Re: [slurm-users] [External] Hibernating a whole cluster

2023-02-07 Thread Diego Zuccato
RAM used by a suspended job is not released. At most it can be swapped 
out (if enough swap is available).



Il 07/02/2023 13:14, Analabha Roy ha scritto:

Hi Sean,

Thanks for your awesome suggestion! I'm going through the reservation 
docs now. At first glance, it seems like a daily reservation would turn 
down jobs that are too big for the reservation. It'd be nice if
slurm could suspend (in the manner of 'scontrol suspend') jobs during 
reserved downtime and resume them after. That way, folks can submit 
large jobs without having to worry about the downtimes. Perhaps the FLEX 
option in reservations can accomplish this somehow?

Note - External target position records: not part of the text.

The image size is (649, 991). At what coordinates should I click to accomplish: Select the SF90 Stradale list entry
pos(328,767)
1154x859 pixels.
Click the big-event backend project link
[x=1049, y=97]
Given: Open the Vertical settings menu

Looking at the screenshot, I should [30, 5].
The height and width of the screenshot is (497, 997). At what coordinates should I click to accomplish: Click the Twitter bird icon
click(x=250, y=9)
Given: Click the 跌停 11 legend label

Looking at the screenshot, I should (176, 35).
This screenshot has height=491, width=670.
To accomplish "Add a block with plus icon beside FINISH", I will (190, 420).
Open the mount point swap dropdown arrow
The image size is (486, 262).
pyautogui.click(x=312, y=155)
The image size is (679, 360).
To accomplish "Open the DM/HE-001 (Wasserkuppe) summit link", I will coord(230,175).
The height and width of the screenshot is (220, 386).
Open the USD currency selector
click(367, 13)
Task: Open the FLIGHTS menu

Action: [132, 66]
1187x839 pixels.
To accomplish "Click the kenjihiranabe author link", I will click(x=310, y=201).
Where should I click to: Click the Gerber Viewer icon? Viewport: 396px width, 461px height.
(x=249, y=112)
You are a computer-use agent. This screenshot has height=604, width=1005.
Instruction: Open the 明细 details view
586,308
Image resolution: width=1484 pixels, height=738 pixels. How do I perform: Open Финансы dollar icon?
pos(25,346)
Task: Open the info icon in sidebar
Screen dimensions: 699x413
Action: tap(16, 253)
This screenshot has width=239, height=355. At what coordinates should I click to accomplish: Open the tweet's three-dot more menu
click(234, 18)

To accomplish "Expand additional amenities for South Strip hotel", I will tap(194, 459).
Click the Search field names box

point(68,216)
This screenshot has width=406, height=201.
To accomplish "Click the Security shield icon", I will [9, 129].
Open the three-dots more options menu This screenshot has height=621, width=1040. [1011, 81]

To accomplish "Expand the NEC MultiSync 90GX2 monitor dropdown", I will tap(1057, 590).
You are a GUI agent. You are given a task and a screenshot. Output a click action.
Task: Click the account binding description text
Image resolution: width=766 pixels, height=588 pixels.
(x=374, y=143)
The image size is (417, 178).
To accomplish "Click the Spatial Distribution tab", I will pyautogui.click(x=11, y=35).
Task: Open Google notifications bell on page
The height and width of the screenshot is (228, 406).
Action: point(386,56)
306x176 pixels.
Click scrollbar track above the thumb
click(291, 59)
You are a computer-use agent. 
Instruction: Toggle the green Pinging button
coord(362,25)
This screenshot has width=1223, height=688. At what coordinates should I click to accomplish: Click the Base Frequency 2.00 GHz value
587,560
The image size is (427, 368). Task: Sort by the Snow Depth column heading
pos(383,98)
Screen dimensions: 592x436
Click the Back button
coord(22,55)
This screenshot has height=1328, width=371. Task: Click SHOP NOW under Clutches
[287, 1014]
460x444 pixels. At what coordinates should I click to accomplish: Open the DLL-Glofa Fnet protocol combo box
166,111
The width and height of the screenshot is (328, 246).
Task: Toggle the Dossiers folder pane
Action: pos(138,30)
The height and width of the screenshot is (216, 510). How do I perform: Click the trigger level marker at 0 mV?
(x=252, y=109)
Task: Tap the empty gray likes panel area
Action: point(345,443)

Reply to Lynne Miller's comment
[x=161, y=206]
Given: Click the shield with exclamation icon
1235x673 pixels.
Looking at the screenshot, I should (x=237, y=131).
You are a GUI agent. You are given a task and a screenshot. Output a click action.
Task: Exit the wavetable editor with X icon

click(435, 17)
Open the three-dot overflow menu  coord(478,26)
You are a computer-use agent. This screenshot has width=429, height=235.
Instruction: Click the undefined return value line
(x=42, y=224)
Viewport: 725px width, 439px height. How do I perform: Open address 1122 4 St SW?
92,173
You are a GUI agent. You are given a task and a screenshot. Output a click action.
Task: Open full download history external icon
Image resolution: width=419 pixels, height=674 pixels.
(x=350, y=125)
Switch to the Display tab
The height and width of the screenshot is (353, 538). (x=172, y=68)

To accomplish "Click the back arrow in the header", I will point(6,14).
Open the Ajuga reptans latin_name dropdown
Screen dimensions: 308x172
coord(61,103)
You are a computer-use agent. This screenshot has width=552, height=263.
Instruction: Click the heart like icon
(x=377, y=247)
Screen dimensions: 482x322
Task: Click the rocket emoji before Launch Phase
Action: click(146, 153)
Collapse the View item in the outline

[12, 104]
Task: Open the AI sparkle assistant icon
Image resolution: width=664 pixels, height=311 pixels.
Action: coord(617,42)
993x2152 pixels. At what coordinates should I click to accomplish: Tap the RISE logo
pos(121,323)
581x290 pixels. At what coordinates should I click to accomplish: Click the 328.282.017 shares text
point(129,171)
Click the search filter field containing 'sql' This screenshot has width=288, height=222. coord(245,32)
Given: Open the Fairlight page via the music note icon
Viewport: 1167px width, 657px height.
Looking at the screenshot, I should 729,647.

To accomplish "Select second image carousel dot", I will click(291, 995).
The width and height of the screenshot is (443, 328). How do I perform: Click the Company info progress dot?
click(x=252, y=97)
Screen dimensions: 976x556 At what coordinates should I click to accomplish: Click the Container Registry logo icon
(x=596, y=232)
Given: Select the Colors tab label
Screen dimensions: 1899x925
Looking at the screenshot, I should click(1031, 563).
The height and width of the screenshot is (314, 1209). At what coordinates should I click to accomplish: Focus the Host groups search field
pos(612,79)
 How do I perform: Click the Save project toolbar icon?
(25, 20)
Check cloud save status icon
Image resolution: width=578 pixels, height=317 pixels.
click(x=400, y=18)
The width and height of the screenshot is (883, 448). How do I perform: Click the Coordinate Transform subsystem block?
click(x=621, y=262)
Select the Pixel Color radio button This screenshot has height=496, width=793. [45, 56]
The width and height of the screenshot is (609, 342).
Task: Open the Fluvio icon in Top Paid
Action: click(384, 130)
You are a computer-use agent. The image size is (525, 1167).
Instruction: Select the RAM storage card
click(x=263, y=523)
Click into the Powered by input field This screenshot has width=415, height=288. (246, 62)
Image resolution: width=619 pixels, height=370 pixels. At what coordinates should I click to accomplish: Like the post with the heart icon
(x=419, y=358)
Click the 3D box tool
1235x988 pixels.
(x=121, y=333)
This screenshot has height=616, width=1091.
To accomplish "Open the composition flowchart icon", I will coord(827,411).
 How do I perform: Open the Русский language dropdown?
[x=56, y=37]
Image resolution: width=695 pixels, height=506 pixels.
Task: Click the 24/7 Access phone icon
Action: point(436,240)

I suppose that I can do it using a shell script iterator and a cron job, 
but that seems like an ugly hack. I was hoping if there is a way to 
config this in slurm itself?


AR

On Tue, 7 Feb 2023 at 16:06, Sean Mc Grath <mailto:smcg...@tcd.ie>> wrote:


Hi Analabha,

Could you do something like create a daily reservation for 8 hours
that starts at 9am, or whatever times work for you like the
following untested command:

scontrol create reservation starttime=09:00:00 duration=8:00:00
nodecnt=1 flags=daily ReservationName=daily

Daily option at https://slurm.schedmd.com/scontrol.html#OPT_DAILY
<https://slurm.schedmd.com/scontrol.html#OPT_DAILY>

Some more possible helpful documentation at
https://slurm.schedmd.com/reservations.html
<https://slurm.schedmd.com/reservations.html>, search for "daily".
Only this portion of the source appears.